| Directions for this task |
This exercise calls for the line with "Viewport: 473px width, 363px", the line with "The image size is (801, 601).", and all lines between them in the material below, output exactly and with no other lines.

| Records for this task |
☆ ☆ ☆

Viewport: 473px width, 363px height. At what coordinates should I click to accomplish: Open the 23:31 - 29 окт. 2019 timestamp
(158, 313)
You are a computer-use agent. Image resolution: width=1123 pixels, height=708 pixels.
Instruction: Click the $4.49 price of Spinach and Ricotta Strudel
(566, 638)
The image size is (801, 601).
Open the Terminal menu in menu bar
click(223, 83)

☆ ☆ ☆

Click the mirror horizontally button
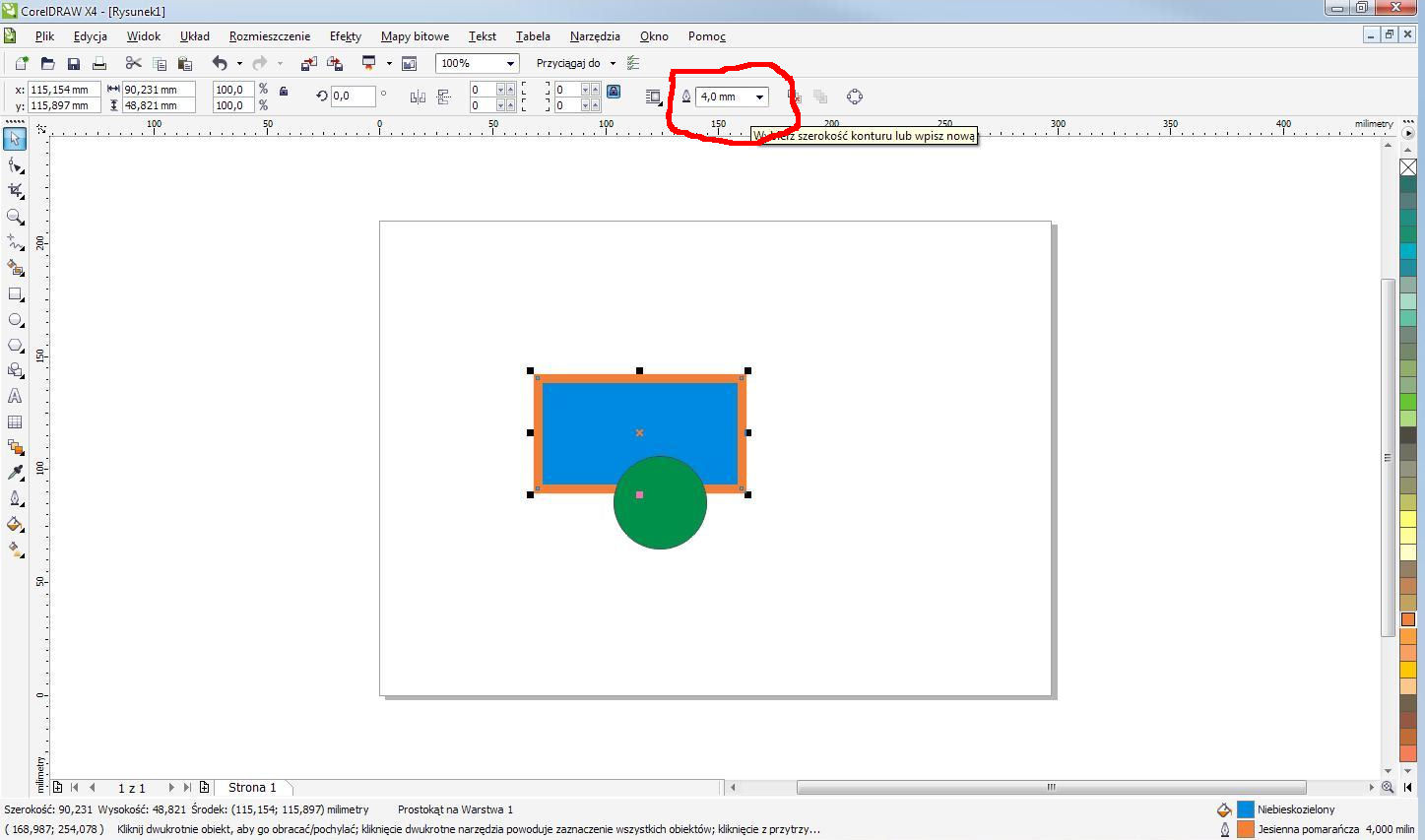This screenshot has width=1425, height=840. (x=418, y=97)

☆ ☆ ☆

| Reply |
Viewport: 473px width, 363px height. At what coordinates should I click to accomplish: Open the 23:31 - 29 окт. 2019 timestamp
(158, 313)
You are a computer-use agent. Image resolution: width=1123 pixels, height=708 pixels.
Instruction: Click the $4.49 price of Spinach and Ricotta Strudel
(566, 638)
The image size is (801, 601).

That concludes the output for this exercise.